LONG BEACH — He's come back from the Michigan cold to the balmy temptations here which once proved as dizzying as the heights he hurls his body over at track meets. A small-town boy, he readily fell into Southern California's clutches, but it won't happen again, he says, now that the wildness within him has been purged. All he wants to do is jump.
And there aren't many people who jump higher than Dennis Lewis.
Last March, Lewis, then a 26-year-old freshman at Long Beach City College, flopped over a bar 7 feet, 8 inches above the ground, tying the American high-jump record set by Dwight Stones, perhaps the sport's most well-known competitor.
That came as no surprise to Lewis, who will jump Friday night in the Sunkist Invitational Track Meet at the Los Angeles Sports Arena. Jumping has always come naturally to him.
"He probably has more raw talent than Dwight," said Long Beach City College track coach Ron Allice, "but Dwight gets more out of his talent."
Which is to suggest that Lewis has always needed to work a little harder than he thinks he does.
Last summer he told a reporter, "I'm crazy, wild and loose."
Now, Lewis, whom Allice calls a "super human being," has returned to California from his home in Ypsilanti, Mich., to train for the new track season. He said he's ready to make a commitment to hard work.
"I'm not actin' the same, I'm coolin' out," he said, looking cool in his sunglasses, gold necklace and wild, multicolored shorts, before a workout Monday at the college, where he is no longer a student, having dropped out after one year to concentrate on jumping for the New Balance Track Club.
"I'm not wild and loose. The first year here was an experience. The California life was too much for me. I was always going someplace, actin' wild. Not really wild . . . well, it was wild. Hanging out at the beaches, screaming at ladies."
Blame it on the endless summer.
"In Michigan it's wild and crazy in the summer but in the winter it cools off," Lewis said. "You aren't going to be crazy when it's 20 below."
The craziness, he says, has left his system.
"I'm back to normal," said Lewis. "I want to get seriously down to business. This year I want to get a world ranking in the top 5, then go to (compete in) Europe. That will be cool with me."
Hung Around With the Wrong Crowd
Arrangements for the coveted tour of Europe last summer fell through, leaving Lewis, who had trained hard, disappointed. "That's when he gave up the ship," Allice said. "Then he started to hang around with the wrong crowd."
Lewis is no longer the co-holder of the American record. Last May, Jimmy Howard jumped 7-8 1/2 to surpass Lewis and Stones.
"First I've got to break the American record," said Lewis, who expects a jump of 7-5 or 7-6 will win the Sunkist. "That will come a lot easier than 7-10 3/4 (the world record held by Russia's Rudolf Povarnitsin).
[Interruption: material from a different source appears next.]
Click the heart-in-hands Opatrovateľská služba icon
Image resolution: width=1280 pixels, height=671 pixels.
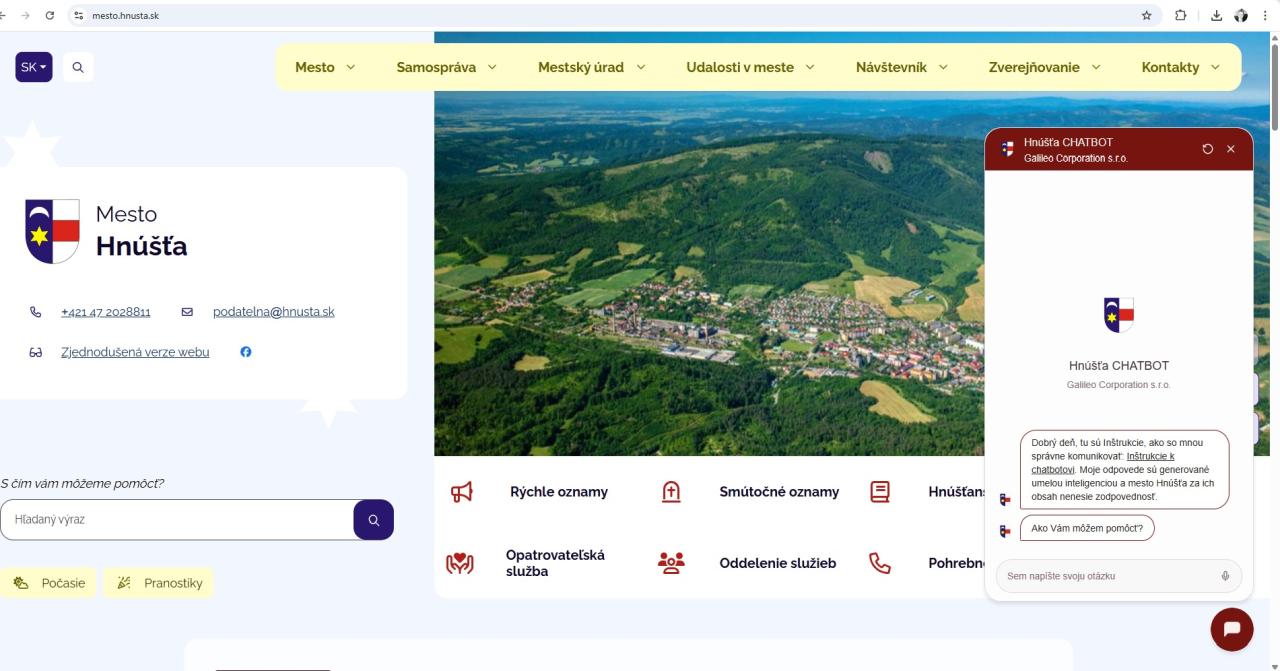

If I can do that, it will get me on a lot of commercials."
And his innate ability makes him a likely candidate to be the first to jump eight feet. "Very possible," he said.
'Not Going to Say I Choked'
The 1988 Olympics are a definite goal. "I should be all the way ready by then," said Lewis, who first came to California in 1984 to try out--unsuccessfully--for the Los Angeles Games.
"I'm not going to say I choked," said Lewis, who has a reputation of being calm during competition. "But the pressure was on me. I kept saying I was going to kill the bar. I went out of my head. I was just flying at the bar, not thinking of technique. I was overexcited and my chest was clogged up with smog."
He cleared 7-5, which was pretty good considering that he had only returned to the sport the year before after a four-year layoff, but it wasn't good enough.
High jumping is not Lewis' first love. Basketball is. The all-time moment in his life probably wasn't when he cleared 7-8, but when he blocked a shot by Magic Johnson in a Michigan high school game. "He (Johnson) remembers that," Lewis said.
Nevertheless, at Ypsilanti High, Lewis made his biggest impression in track. As a senior in 1977, he jumped 7-2 to set a national high school indoor record. He won a track scholarship to Michigan State University where, as a freshman, he jumped 7-3 and was second in the NCAA indoor meet.
But he left after one year.
"I really wasn't ready for college," he said.
He went to work in the Ford plant at Ypsilanti. "I tossed these screws on a distributor," Lewis said. "I didn't have to get all greasy and dirty, and the money was good."
He doubted that he would ever high jump again, so he joined as many basketball leagues as he could find.
But he knew it was time to get back into high-jumping in the winter of 1983 when he was watching a track meet on television, and wasn't impressed.
"I said if these big dudes can win these meets and only jump 7-3, I know I can beat them," he recalled. "I kept telling my father I could jump higher than that, and that I should get back into jumping so I could travel a bit and make some of that money out there."